UCB1 formula balances:
- Exploitation: win_rate (choose moves that win often)
- Exploration: C × √(ln(N)/nᵢ) (choose less-explored moves)
C ≈ √2 (theoretically optimal). Tuned per application.
MCTS Properties
- Anytime: Can return a move at any time. More computation → better moves.
- No evaluation function needed (learns from simulations).
- Handles large branching factors (doesn't explore uniformly — focuses on promising branches).
- Handles stochastic games naturally.
AlphaGo / AlphaZero
AlphaGo (2016): MCTS + deep neural networks.
- Policy network: Predicts good moves (guides selection). Trained from human games + self-play.
- Value network: Evaluates board positions (replaces random rollouts). Trained from self-play outcomes.
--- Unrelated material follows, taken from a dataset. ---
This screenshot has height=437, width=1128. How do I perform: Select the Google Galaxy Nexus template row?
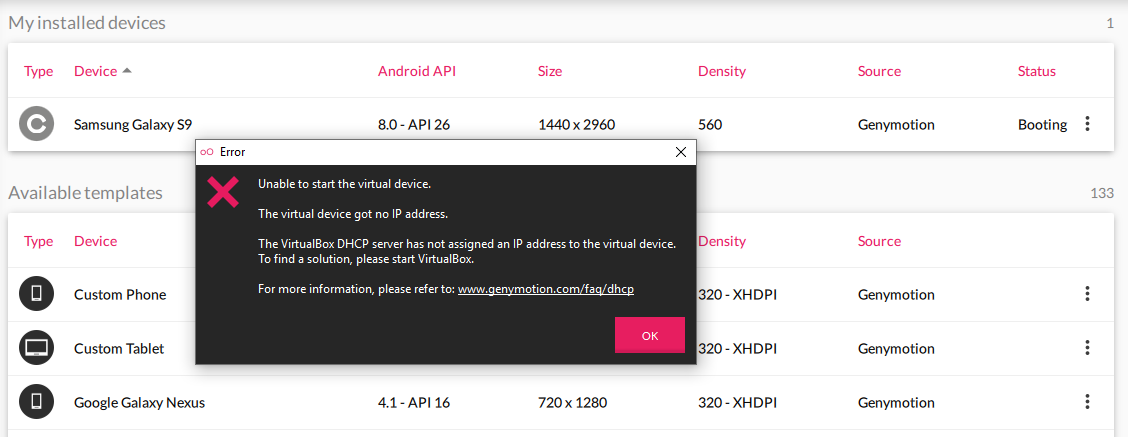[x=139, y=403]
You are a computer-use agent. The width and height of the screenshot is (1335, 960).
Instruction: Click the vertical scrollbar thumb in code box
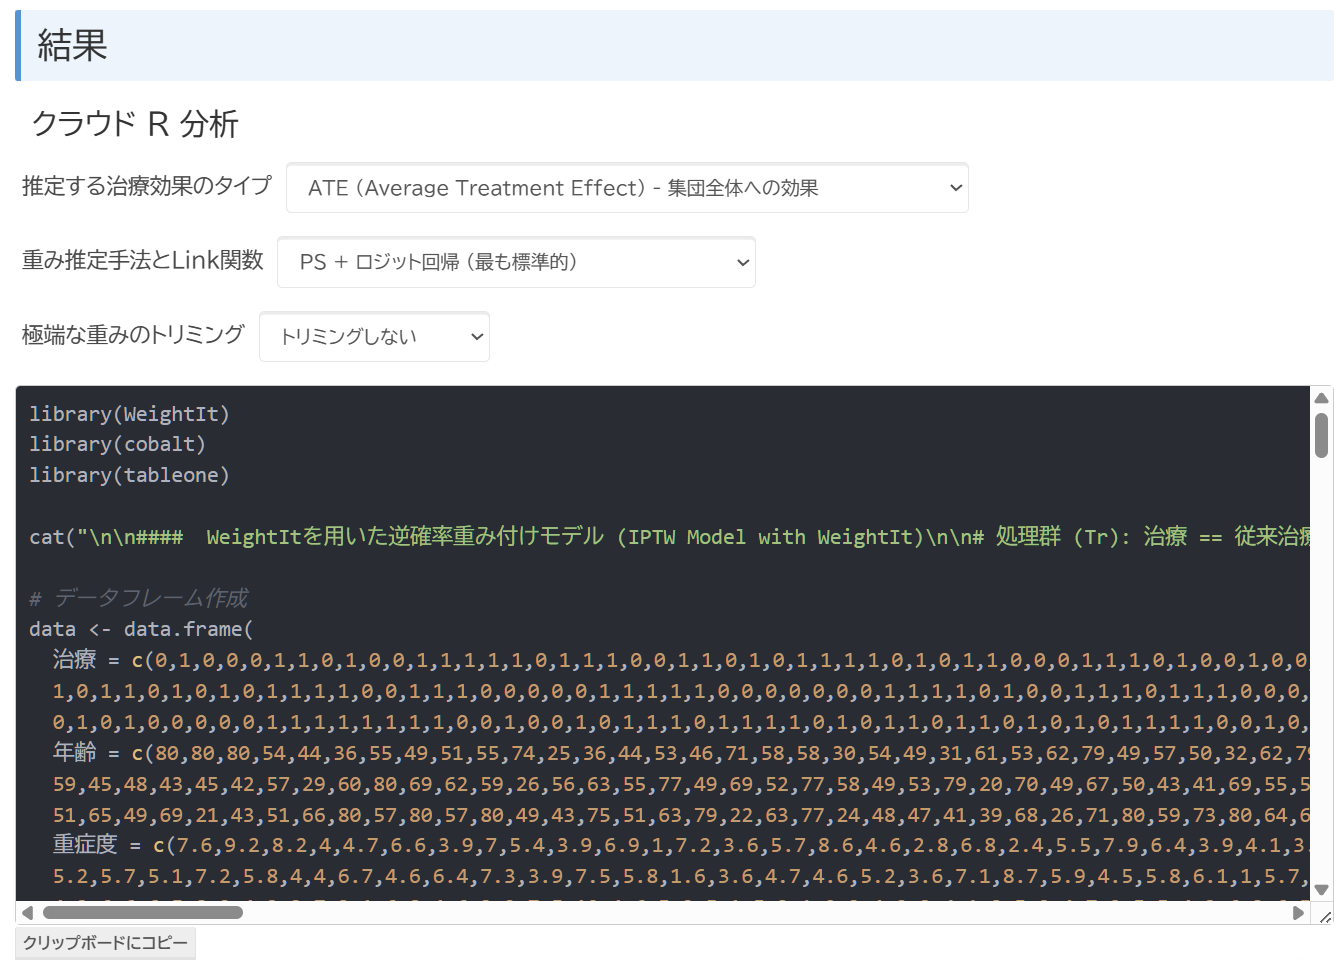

AlphaZero (2017): Tabula rasa — learns entirely from self-play, no human data. Uses a single neural network for both policy and value. Defeated the best chess, shogi, and Go programs.
MuZero (2019): Learns a model of the environment (not given game rules). Plans in a learned latent space. Applies to Atari games as well as board games.
Games of Imperfect Information
Poker and Bluffing
Information sets: Group game states that are indistinguishable to the acting player (can't see opponent's cards).
Nash equilibrium: A strategy profile where no player can improve by changing their strategy alone. For two-player zero-sum games, the minimax value = Nash equilibrium value.
Counterfactual Regret Minimization (CFR): Iterative algorithm that converges to Nash equilibrium. Used by Libratus and Pluribus (superhuman poker AIs).
Pluribus (2019): Beat top human professionals in 6-player no-limit Texas Hold'em. Used modified CFR + real-time search.
Applications in CS
- Game AI: Chess engines (Stockfish: alpha-beta + NNUE), Go (AlphaGo/KataGo: MCTS + DNN), poker (Pluribus: CFR).
- Decision making: Multi-agent systems, negotiation, auction strategy.
- Cybersecurity: Attacker-defender models as adversarial games.
- Economics: Mechanism design, market simulations.
- Verified AI: Adversarial robustness testing — find worst-case inputs.